[[ Material provided open ]]

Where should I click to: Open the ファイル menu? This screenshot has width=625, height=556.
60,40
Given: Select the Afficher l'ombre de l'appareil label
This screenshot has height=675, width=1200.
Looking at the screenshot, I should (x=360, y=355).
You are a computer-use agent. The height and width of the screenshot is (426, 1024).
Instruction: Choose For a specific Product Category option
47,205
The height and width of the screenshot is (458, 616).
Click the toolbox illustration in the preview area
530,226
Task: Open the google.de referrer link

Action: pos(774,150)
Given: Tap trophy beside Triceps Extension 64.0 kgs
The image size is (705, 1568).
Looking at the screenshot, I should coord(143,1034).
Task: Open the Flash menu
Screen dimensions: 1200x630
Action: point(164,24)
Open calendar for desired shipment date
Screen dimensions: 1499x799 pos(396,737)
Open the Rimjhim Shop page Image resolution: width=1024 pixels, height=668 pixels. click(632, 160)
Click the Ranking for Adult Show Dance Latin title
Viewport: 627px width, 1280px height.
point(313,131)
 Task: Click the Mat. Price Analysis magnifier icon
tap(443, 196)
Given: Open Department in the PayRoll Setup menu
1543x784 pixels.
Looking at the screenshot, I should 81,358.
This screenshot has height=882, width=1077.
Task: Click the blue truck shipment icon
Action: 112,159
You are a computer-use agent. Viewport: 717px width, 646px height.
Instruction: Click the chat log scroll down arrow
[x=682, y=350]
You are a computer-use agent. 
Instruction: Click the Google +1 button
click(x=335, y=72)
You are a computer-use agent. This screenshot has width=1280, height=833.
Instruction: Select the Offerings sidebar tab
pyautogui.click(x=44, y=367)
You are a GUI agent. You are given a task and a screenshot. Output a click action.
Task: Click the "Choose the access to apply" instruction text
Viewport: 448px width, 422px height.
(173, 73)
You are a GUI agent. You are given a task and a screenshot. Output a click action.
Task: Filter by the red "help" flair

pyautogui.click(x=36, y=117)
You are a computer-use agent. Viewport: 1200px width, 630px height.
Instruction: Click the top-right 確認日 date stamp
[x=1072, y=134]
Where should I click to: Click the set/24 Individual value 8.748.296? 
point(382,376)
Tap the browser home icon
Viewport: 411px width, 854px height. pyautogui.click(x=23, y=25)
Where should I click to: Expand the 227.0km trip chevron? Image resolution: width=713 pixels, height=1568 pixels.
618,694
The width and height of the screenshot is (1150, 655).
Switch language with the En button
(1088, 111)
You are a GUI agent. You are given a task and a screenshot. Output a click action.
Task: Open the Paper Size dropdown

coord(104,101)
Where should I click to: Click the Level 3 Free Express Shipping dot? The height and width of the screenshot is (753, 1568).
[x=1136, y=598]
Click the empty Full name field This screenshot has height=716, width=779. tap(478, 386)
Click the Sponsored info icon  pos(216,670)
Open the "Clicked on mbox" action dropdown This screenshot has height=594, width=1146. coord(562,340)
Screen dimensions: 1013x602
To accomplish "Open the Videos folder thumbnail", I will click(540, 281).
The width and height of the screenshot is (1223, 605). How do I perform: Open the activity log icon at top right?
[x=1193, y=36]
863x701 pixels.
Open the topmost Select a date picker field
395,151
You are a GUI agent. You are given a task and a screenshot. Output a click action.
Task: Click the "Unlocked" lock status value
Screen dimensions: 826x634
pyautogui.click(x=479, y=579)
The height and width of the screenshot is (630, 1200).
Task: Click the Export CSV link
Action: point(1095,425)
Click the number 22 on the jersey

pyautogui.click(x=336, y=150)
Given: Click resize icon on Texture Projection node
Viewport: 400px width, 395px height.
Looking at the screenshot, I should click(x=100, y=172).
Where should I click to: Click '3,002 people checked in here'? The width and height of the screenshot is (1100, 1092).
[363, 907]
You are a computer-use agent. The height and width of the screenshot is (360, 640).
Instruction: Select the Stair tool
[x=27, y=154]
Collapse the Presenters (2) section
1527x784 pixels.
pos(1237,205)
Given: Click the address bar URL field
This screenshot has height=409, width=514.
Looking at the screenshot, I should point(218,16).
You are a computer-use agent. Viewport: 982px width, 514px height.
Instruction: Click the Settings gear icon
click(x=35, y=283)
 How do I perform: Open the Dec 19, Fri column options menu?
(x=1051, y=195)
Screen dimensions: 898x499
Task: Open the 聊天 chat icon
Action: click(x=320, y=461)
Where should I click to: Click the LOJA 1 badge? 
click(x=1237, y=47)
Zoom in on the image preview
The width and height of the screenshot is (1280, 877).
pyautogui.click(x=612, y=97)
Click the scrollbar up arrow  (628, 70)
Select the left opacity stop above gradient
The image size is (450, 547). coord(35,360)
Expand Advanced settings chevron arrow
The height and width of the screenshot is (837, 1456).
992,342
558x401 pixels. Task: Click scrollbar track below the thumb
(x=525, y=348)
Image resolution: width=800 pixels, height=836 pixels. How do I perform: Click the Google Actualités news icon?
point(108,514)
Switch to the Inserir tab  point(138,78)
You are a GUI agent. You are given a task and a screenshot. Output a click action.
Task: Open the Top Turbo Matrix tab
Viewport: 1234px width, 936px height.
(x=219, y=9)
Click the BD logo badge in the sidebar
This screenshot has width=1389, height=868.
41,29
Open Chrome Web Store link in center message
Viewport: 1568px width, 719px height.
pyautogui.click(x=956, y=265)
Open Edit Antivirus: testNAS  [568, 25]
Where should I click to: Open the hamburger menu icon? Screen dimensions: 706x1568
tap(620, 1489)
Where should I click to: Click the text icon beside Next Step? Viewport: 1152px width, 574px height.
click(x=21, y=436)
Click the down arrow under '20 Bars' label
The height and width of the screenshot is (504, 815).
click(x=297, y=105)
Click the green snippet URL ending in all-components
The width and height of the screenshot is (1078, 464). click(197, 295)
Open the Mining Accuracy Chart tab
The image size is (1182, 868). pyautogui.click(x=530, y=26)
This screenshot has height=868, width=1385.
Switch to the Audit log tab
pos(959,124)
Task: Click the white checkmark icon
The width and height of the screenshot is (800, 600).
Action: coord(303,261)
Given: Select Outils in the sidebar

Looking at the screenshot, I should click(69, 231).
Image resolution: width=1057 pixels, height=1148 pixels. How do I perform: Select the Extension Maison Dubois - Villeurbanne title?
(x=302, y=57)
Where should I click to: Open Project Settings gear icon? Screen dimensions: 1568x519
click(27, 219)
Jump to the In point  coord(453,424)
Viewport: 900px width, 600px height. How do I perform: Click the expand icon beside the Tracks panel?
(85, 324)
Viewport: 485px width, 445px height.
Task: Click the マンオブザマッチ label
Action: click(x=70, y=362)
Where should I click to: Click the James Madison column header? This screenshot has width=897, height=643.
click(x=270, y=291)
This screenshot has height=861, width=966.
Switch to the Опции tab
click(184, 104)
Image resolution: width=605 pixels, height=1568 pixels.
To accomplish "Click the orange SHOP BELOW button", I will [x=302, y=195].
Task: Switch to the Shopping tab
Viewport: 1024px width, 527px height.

[[ Material provided closed ]]

* **Exercise directions**:
Find "Switch language with the En button" in the entries above and copy that whole line exactly, then each line after it through the line that contains "Screen dimensions: 1013x602".

* **Your response**:
Switch language with the En button
(1088, 111)
You are a GUI agent. You are given a task and a screenshot. Output a click action.
Task: Open the Paper Size dropdown

coord(104,101)
Where should I click to: Click the Level 3 Free Express Shipping dot? The height and width of the screenshot is (753, 1568).
[x=1136, y=598]
Click the empty Full name field This screenshot has height=716, width=779. tap(478, 386)
Click the Sponsored info icon  pos(216,670)
Open the "Clicked on mbox" action dropdown This screenshot has height=594, width=1146. coord(562,340)
Screen dimensions: 1013x602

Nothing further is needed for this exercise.